Decreased # items from 27649 to 5001


In [17]:
users_lvl_2 = pd.DataFrame(data_train_lvl_2['user_id'].unique())
users_lvl_2.columns = ['user_id']

train_users = data_train_lvl_1['user_id'].unique()
users_lvl_2 = users_lvl_2[users_lvl_2['user_id'].isin(train_users)]

users_lvl_2['candidates'] = users_lvl_2['user_id'].apply(lambda x: recommender.get_own_recommendations(x, N=5))

In [18]:
users_lvl_2.head(2)

Unnamed: 0,user_id,candidates
0,2021,"[1082185.0, 6534178.0, 981760.0, 951590.0, 102..."
1,1753,"[1082185.0, 6534178.0, 1029743.0, 1106523.0, 1..."


In [19]:
s = users_lvl_2.apply(lambda x: pd.Series(x['candidates']), axis=1).stack().reset_index(level=1, drop=True)
s.name = 'item_id'

users_lvl_2 = users_lvl_2.drop('candidates', axis=1).join(s)
users_lvl_2['flag'] = 1

users_lvl_2.head(4)

Unnamed: 0,user_id,item_id,flag
0,2021,1082185.0,1
0,2021,6534178.0,1
0,2021,981760.0,1
0,2021,951590.0,1


## Генерация признаков:

In [20]:
# генерация признаков:
# для пользователя:

# общая сумма покупок за период покупателя:
for i in user_features["user_id"]:
    receipts = list()
    max_quantity = 0
    most_popular = 0
    
    user_features.loc[user_features['user_id'] == i, 'total_sum'] = data_train_lvl_2[data_train_lvl_2['user_id'] == i]['sales_value'].sum()
    
    # средний чек:
    for j in data_train_lvl_2[data_train_lvl_2['user_id'] == i]['basket_id'].unique():
        receipts.append(data_train_lvl_2[data_train_lvl_2['user_id'] == i][data_train_lvl_2['basket_id'] == j]['sales_value'].sum())
    if len(receipts) != 0:
        user_features.loc[user_features['user_id'] == i, 'average_receipt'] = sum(receipts)/len(receipts)
    else: user_features.loc[user_features['user_id'] == i, 'average_receipt'] = 0
    
    # самый популярный магазин:
    for j in data_train_lvl_2[data_train_lvl_2['user_id'] == i]['store_id'].unique():
        new_m = len(data_train_lvl_2[(data_train_lvl_2['user_id'] == i)&(data_train_lvl_2['store_id'] == j)]['basket_id'].unique())
        if max_quantity < new_m:
            max_max_quantity = new_m
            most_popular = j
    user_features.loc[user_features['user_id'] == i, 'most_popular_store'] = j 

In [21]:
# генерация признаков:
# для товаров:

for i in item_features["commodity_desc"].unique():
    
    # средняя цена в категории:
    items_list = np.array(item_features[item_features["commodity_desc"] == i]["item_id"])
    item_features.loc[item_features["commodity_desc"] == i, 'average_cat_value'] = data_train_lvl_2[(data_train_lvl_2['item_id'].isin(items_list))]['sales_value'].sum()/len(items_list)
    
for j in item_features["item_id"].unique():
    
    # покупок в неделю:
    weeks = np.array(data_train_lvl_2[(data_train_lvl_2['item_id'] == j)]['week_no'].unique())

Порядок выполнения:
(1) Ответьте по фрагменту на следующие вопросы:
(a) До какого числа сократилось количество товаров согласно первой строке?
(b) Какое значение параметра N передаётся методу get_own_recommendations?
(c) Какое значение присваивается столбцу 'flag'?
(2) Перечислите все столбцы таблицы data_train_lvl_2, к которым обращается код во фрагменте, без повторов.
Приведённый далее материал с фрагментом никак не связан.

Элементы, перечисленные в наборе данных
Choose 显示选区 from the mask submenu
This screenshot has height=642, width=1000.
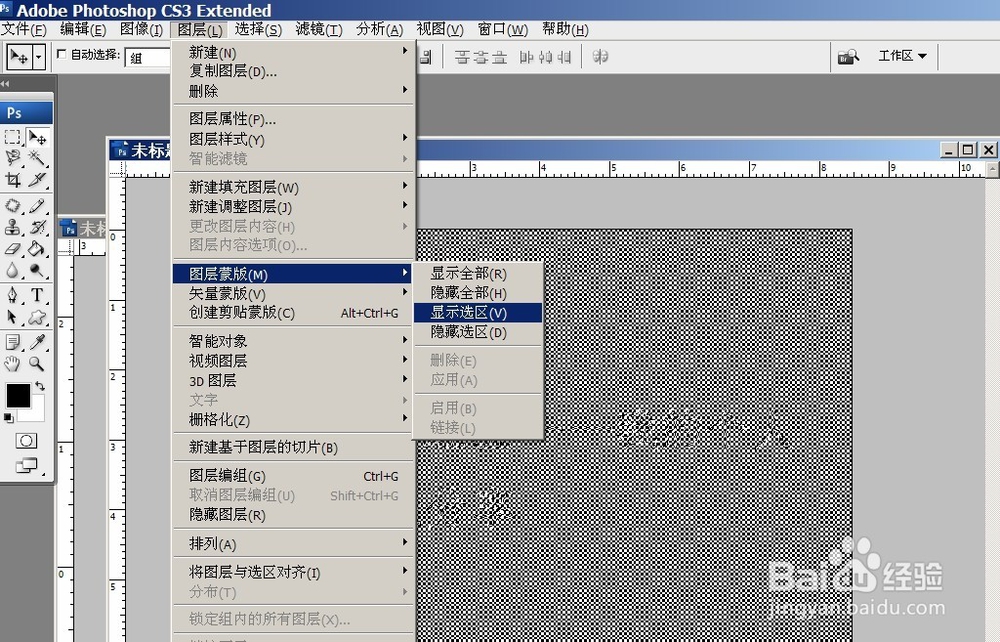click(478, 312)
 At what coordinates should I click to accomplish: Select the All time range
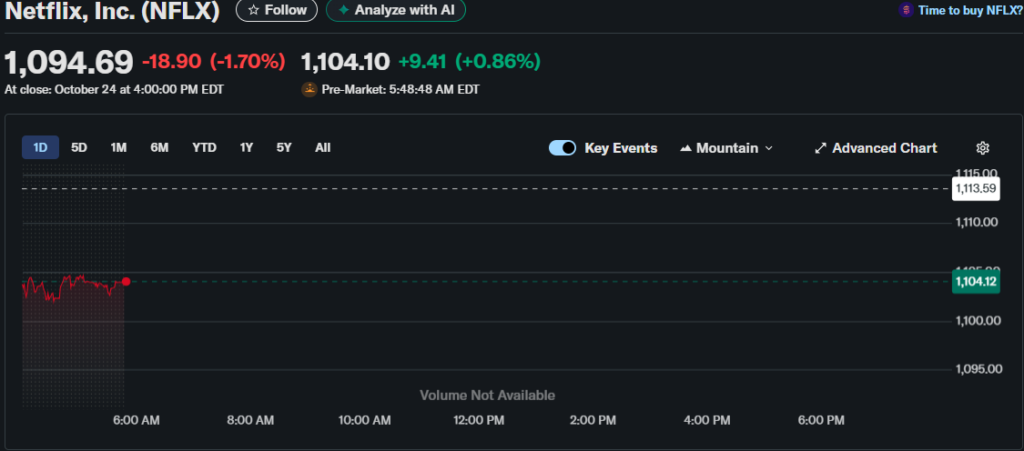322,148
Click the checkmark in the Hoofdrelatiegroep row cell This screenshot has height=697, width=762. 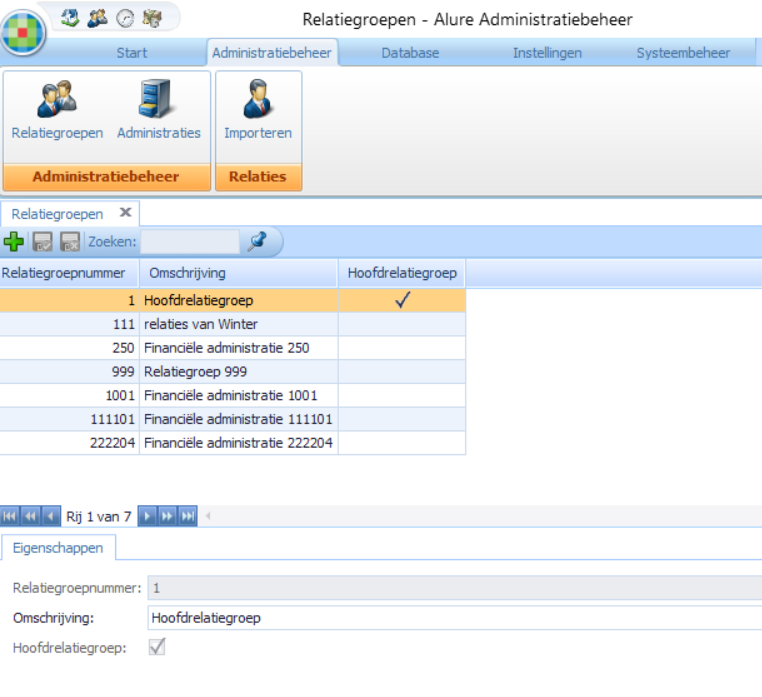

Ответы к заданиям:
(1)
(a) До 5001.
(b) 5.
(c) 1.

(2) user_id, sales_value, basket_id, store_id, item_id, week_no